La sécurité devrait parfois primer sur les libertés
Une majorité de 63% des répondants pense que pour des raisons de sécurité, parfois, les libertés doivent être restreintes, avec 50% de "plutôt vrai" et 13% de "tout à fait vrai". Il reste cependant un tiers de la population qui n’est pas d’accord avec des telles restrictions. Plus généralement, c'est un thème qui divise, notamment en fonction des régions linguistiques, des revenus et des affiliations politiques.
Ainsi, à hauteur de 70%, les Suisses italiens sont les plus prêts à accepter des restrictions des libertés pour garantir la sécurité, suivis par 64% des Suisses alémaniques, tandis que les Romands, avec 55% de réponses affirmatives, sont les plus divisés.
Les personnes avec des salaires plus bas sont moins enclines à accepter ces restrictions par rapport aux autres. Les personnes avec des salaires inférieurs à 3000 francs ne sont que 57% à être favorables à une restriction de liberté pour des mesures de sécurité. Les personnes gagnant de 3000 à 5000 francs ne sont, elles, que 52% à y être favorables. Les catégories salariales supérieures oscillent entre 64% et 69% d'acceptation de ces restrictions de liberté éventuelles.

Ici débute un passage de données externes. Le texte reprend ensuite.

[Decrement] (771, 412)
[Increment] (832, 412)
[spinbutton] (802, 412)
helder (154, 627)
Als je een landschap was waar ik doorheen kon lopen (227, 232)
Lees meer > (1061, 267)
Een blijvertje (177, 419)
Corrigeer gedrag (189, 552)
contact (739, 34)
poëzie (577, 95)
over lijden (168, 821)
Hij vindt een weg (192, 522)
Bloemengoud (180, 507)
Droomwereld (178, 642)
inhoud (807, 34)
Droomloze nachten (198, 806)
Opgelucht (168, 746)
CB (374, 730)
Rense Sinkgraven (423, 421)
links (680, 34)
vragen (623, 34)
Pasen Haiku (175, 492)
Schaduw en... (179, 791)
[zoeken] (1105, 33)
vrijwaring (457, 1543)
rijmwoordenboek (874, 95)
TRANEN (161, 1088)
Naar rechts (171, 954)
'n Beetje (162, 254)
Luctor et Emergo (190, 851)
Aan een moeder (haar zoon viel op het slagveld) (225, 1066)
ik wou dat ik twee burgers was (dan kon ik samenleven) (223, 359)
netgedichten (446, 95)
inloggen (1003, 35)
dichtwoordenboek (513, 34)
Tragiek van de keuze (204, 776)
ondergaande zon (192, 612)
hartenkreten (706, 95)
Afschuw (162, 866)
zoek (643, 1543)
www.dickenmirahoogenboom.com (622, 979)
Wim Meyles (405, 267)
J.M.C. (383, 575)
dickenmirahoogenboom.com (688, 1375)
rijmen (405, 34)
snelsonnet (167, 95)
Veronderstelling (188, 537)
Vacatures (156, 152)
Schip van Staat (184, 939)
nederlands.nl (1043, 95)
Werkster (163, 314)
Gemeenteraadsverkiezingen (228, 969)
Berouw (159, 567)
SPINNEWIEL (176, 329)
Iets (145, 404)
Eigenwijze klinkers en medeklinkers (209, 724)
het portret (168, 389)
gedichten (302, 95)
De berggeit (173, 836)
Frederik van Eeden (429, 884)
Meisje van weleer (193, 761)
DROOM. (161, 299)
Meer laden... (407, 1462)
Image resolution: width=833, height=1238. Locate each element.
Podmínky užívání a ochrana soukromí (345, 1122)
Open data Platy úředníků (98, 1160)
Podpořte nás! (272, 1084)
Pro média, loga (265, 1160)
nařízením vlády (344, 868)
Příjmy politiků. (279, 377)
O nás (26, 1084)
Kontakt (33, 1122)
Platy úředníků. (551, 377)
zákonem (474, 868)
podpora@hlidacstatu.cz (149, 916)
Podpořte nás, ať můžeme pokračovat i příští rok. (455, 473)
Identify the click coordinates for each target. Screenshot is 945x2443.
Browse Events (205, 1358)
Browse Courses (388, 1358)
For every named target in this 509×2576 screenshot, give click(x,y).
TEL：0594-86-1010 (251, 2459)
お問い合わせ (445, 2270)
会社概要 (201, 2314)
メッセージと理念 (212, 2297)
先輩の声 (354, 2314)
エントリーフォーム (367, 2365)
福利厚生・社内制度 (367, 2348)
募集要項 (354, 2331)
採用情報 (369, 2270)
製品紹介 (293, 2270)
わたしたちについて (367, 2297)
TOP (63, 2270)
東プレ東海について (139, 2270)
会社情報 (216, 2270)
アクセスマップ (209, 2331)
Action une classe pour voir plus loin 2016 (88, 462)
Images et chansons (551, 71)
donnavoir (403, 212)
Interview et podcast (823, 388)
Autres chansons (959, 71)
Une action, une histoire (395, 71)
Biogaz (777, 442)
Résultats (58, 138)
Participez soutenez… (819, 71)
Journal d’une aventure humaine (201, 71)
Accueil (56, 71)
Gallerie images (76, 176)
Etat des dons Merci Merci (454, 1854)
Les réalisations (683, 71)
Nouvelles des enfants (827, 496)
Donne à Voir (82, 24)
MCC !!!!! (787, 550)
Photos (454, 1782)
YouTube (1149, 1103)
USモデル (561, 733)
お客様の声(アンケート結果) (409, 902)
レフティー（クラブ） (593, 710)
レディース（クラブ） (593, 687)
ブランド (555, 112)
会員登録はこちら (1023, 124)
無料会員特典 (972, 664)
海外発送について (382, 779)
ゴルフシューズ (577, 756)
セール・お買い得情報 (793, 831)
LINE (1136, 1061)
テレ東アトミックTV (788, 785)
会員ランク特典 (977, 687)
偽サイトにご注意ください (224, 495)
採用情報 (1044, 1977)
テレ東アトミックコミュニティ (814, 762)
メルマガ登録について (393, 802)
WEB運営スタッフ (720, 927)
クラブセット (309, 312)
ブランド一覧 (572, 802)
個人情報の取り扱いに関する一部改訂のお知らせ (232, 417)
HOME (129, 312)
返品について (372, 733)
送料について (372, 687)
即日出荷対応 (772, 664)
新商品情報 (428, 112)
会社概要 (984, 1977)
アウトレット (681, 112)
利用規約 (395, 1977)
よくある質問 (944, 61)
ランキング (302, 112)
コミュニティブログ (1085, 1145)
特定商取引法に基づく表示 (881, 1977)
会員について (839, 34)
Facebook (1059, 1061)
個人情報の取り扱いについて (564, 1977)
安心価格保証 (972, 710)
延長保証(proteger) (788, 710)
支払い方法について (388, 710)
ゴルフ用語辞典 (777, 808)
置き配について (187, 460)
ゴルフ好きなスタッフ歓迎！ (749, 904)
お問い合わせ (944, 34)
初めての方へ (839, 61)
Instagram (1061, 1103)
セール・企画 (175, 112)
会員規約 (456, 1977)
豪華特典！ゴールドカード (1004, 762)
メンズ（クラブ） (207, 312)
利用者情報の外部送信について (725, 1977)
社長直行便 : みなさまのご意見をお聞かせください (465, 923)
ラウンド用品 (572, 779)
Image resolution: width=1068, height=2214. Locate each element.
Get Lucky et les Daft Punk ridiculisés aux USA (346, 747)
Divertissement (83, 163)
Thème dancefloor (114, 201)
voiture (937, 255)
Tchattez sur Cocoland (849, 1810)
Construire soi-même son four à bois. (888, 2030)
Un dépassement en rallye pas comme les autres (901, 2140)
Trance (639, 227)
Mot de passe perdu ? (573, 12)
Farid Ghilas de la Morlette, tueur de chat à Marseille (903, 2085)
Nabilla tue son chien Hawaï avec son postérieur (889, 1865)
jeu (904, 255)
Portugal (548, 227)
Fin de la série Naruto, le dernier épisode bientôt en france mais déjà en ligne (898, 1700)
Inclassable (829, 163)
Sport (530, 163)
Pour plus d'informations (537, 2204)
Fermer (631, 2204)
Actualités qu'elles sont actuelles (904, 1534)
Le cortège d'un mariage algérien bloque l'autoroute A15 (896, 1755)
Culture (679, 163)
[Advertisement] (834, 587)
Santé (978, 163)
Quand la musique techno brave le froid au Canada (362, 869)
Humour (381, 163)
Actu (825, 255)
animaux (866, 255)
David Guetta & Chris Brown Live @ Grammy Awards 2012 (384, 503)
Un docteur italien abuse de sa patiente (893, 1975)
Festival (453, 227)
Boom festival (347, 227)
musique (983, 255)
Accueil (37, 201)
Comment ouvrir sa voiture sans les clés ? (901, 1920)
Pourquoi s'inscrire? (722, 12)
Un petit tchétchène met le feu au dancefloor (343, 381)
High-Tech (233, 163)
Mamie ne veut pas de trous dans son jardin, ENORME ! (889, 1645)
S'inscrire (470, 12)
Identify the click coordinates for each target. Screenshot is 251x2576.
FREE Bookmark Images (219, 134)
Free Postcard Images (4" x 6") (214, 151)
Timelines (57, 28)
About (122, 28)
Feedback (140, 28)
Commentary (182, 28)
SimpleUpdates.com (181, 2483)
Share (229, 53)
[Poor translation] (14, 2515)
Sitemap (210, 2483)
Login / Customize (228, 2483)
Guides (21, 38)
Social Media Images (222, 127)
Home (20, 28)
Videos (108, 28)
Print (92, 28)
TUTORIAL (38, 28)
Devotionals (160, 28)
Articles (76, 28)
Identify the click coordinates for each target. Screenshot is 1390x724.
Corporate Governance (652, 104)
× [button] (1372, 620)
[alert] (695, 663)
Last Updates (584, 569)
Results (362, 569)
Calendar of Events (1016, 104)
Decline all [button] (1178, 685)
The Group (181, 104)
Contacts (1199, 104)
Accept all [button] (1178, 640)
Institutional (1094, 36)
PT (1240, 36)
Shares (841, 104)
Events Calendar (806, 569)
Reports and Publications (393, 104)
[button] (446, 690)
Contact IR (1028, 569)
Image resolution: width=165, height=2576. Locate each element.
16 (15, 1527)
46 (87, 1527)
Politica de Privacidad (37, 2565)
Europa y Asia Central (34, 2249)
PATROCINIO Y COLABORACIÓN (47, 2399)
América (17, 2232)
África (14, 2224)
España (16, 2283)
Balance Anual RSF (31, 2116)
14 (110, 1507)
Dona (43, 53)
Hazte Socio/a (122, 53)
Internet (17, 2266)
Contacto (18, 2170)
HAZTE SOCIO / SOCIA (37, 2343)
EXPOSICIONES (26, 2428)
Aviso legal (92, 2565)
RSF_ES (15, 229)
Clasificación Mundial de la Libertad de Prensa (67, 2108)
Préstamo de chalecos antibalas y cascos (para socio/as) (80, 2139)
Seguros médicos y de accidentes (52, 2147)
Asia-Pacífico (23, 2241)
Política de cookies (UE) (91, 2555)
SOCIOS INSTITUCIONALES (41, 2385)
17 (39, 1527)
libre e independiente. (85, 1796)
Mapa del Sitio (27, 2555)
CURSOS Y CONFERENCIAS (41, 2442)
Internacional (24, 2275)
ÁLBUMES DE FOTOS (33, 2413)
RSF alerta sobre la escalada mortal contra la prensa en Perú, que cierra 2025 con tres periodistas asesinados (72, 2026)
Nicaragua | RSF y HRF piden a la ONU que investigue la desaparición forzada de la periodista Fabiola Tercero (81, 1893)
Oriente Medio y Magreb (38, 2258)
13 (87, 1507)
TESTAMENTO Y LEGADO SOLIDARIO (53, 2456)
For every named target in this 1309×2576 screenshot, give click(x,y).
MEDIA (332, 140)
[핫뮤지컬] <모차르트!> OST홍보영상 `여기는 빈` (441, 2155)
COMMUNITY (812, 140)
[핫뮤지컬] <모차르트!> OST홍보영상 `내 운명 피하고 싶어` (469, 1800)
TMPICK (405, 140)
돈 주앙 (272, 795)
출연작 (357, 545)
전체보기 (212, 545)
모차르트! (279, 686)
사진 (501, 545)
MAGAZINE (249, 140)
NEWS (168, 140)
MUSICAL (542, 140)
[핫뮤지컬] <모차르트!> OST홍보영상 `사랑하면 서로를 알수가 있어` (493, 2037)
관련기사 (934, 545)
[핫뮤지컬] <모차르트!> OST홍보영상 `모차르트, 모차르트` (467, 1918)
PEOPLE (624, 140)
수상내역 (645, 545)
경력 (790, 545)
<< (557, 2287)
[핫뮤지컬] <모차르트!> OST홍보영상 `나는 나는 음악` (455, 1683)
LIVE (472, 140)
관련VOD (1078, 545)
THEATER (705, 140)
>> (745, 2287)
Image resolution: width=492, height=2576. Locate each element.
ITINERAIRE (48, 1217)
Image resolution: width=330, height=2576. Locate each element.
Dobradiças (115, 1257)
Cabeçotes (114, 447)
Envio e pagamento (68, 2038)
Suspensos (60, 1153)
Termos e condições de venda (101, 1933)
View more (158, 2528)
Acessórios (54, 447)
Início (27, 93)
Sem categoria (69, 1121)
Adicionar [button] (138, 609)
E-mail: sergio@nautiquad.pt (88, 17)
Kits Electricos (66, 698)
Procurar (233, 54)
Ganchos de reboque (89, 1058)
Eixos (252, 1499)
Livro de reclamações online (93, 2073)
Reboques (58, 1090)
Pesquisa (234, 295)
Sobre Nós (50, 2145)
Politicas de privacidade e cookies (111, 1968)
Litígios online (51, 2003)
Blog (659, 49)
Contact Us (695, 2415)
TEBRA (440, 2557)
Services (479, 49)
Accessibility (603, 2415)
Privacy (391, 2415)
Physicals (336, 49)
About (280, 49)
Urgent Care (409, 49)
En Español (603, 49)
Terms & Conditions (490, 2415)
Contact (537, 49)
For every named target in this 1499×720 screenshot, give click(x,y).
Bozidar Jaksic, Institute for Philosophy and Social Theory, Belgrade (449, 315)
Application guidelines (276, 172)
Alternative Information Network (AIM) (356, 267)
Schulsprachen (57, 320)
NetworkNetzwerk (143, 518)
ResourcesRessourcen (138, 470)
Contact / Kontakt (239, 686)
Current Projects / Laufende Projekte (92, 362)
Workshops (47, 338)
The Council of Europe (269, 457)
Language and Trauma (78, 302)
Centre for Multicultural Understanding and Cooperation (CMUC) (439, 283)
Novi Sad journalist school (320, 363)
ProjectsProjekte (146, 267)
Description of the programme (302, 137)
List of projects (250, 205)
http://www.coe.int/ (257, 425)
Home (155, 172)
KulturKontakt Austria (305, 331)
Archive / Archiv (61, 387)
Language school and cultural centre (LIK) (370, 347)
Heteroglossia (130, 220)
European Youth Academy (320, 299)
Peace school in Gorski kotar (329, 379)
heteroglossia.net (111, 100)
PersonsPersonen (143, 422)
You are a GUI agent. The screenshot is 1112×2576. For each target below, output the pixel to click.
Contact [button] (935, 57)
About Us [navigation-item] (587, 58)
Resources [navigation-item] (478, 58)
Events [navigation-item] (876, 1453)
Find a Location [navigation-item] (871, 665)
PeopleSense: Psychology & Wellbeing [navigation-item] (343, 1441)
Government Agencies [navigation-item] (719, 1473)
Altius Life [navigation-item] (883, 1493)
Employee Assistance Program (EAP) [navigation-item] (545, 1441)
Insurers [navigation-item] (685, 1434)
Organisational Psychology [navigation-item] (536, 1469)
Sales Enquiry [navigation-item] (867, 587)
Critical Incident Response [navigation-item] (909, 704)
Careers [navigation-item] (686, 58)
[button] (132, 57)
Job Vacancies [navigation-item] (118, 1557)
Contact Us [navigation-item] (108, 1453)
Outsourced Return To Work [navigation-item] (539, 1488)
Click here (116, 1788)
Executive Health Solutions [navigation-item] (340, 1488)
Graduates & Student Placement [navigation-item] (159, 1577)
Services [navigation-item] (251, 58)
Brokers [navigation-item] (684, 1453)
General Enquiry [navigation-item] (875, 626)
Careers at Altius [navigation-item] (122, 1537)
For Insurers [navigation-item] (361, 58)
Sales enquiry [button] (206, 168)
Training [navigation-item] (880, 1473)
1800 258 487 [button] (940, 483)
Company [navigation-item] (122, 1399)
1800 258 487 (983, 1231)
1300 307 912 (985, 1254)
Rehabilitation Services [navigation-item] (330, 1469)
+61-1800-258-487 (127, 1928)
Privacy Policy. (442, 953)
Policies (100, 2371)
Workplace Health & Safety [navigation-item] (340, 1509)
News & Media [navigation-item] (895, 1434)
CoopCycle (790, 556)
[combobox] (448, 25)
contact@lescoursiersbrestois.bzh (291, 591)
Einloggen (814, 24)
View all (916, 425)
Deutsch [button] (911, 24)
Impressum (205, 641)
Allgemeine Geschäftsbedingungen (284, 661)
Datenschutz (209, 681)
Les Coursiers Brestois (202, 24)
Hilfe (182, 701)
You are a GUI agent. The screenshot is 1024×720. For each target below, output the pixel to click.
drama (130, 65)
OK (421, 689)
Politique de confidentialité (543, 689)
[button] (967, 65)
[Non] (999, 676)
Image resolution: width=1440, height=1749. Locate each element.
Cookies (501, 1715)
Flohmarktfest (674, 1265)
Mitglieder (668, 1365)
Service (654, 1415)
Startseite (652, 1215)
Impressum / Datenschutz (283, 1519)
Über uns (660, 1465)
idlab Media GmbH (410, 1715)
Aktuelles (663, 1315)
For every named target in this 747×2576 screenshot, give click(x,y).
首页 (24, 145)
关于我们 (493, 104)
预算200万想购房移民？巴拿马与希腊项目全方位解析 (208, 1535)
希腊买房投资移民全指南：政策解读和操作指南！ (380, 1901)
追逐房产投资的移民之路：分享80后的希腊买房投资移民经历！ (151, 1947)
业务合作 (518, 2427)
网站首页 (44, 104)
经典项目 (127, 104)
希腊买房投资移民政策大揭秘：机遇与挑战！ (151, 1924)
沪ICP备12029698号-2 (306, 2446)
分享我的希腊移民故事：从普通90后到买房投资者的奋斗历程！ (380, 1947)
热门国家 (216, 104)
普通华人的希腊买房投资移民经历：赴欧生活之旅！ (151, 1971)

Autre catégorie, les personnes sans affiliation politique dégagent une majorité relative d’acceptation (49% de "pour"/46% de "contre"). Les partisans de l’UDC (54%) soutiennent beaucoup moins ces mesures que les partisans des autres partis (de 65% à 75%).
Les Suisses se sentiraient facilement insultés
Une majorité de 59% des répondants pense que la plupart des Suisses se sentent facilement insultés, contre 32% d’opinions opposées, et 9% d'absention.
Il n’y a pas beaucoup de différence par rapport à la moyenne nationale dans les différentes catégories analytiques, sauf entre régions linguistiques.
Les Suisses alémaniques sont les plus critiques. Ils sont 64% à trouver "plutôt" ou "tout à fait vrai" que leurs concitoyens se sentent trop facilement insultés. Les Suisses italiens sont 57% dans ce cas. Les Romands ne sont que 42% à soutenir cette assertion.
Droit d'offenser: un clivage politique, linguistique et de genre
La population est divisée sur la possibilité de dire ce que l'on veut même si cela peut offenser les autres. Une courte majorité s'y oppose (52%), avec une proportion importante de la population qui y est favorable (46%).
La question divise nettement les genres: les femmes sont opposées (61%) en proportion plus haute que la moyenne nationale, tandis que les hommes sont majoritairement favorables (56%).
L’opinion varie aussi entre les régions linguistiques: une majorité des Suisses alémaniques y est opposé (54%), les Suisses italiens sont divisés avec 47% de pour et de contre et 6% qui ne se prononce pas, tandis que les Romands y sont favorables (54%).
Parmi les partisans de l’UDC, il y a une forte majorité favorable à la liberté de dire ce qu’on veut, les personnes sans affiliation politique sont divisées, tandis que les partisans des autres partis sont majoritairement opposés.
Opinions politiques
Moins d’un tiers (31%) de la population évite souvent de parler de ses opinions politiques, et 68% ne voient pas de problème à leur expression.
Cette proportion se retrouve presque dans toutes les catégories, excepté parmi les étrangers, qui évitent beaucoup plus souvent (50% des répondants) d'en parler.